Container Scanning
Container scans inspect every layer of a Docker image and report CVEs in OS packages (apt, apk) and application dependencies (pip, npm, gem, go modules). Scan a local image with the CLI, or connect a registry for automatic scanning on every push.
What’s scanned
Section titled “What’s scanned”| Type | Examples |
|---|---|
| OS packages | apt (Debian/Ubuntu) and apk (Alpine) — the engine classifies these as OS packages and tags them as such. |
| Application dependencies | npm node_modules, Python site-packages, Go binaries, Ruby gems, Maven JARs, Composer packages. |
The engine walks the image layer by layer, enumerates every package present at runtime, and matches each one against the OSV vulnerability database. Findings are tagged with the layer that introduced the package, so you can pinpoint whether an issue comes from your base image or your build.
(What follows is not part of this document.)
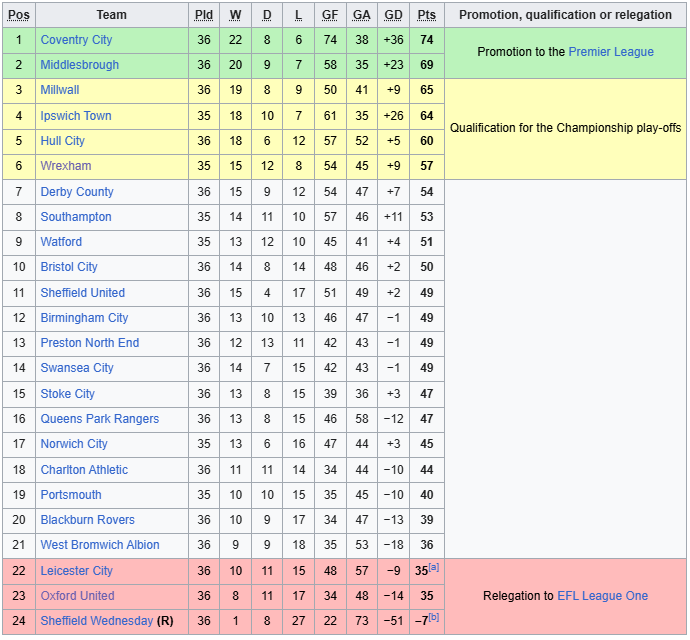Open the Coventry City team link
The image size is (690, 640).
pyautogui.click(x=76, y=40)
OS packages from RHEL/CentOS, pacman, or zypper are scanned by osv-scanner if present, but Vygl currently only flags Debian/Ubuntu/Alpine entries with the is_os_package tag.
Scanning a local image
Section titled “Scanning a local image”Use --image to scan a container image instead of a directory:
docker run --rm \ -v /var/run/docker.sock:/var/run/docker.sock \ -e VYGL_API_KEY=vgl_your_key \ vygl/vygl-cli scan --image myorg/myapp:1.2.3--image forces --scan-types container. Mounting the Docker socket lets the CLI pull and inspect the image. For local-only runs, add --no-upload.
Scanning from a registry
Section titled “Scanning from a registry”Connecting a registry is the recommended approach for production workloads. See Connecting Registries for the supported registries.
What you’ll see
Section titled “What you’ll see”For each image, Vygl produces:
- Severity counts — critical / high / medium / low across OS and app packages.
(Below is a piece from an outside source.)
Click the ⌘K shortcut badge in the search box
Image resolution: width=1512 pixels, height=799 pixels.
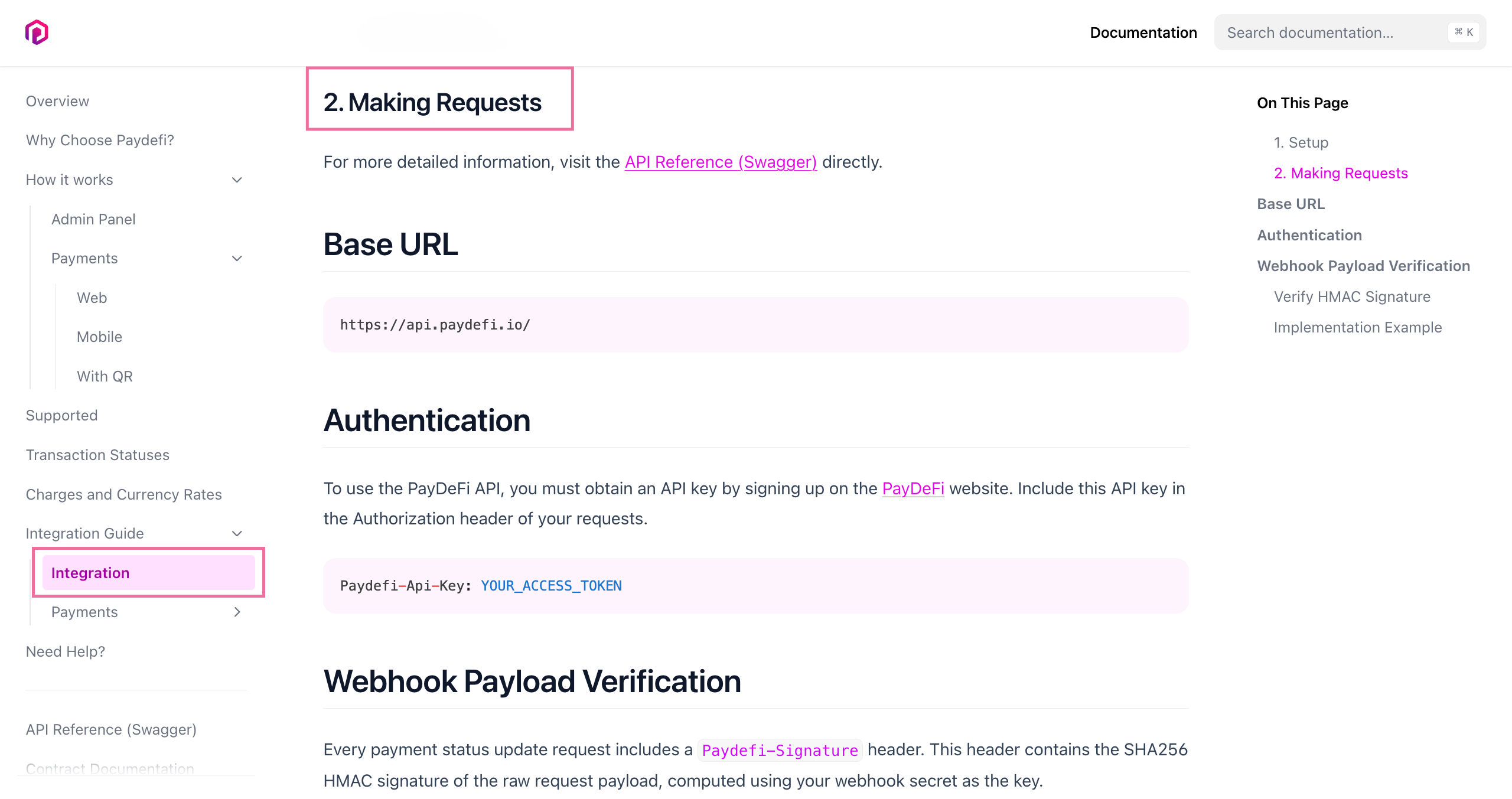click(1463, 32)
- Layer attribution — which layer introduced each vulnerable package.
- Base-layer flagging — layers attributed to the base image (using osv-scanner’s
base_image_indexheuristic) are flagged in the UI; CVEs concentrated there usually mean a base-image upgrade is the right fix. - AI risk summary — prioritized remediation written by your configured LLM (Anthropic, OpenAI, Bedrock, or OpenAI-compatible). See Container AI Analysis.
- Source correlation — links to source-code dependencies that share a CVE with the container finding. See Source ↔ Container Correlation.
Finding metadata
Section titled “Finding metadata”Every container finding carries:
scan_type=CONTAINERpackage_name,package_version,fixed_versionsmetadata.image_ref— the image reference scanned.metadata.pkg_type— package format (deb,apk,pypi,npm, …).metadata.ecosystem— full OSV ecosystem string.metadata.layer_index— index into the image’s layer list (numeric, not a digest).metadata.is_os_package— boolean flag for OS-vs-app classification.metadata.aliases— alternate CVE/advisory IDs.metadata.advisory_url,metadata.urgency— when known.
The detected base OS lives on the scan record (metadata_.image_metadata.os — e.g. debian:12), not on individual findings.
These fields appear in the finding detail view and in API responses (GET /findings/{id}).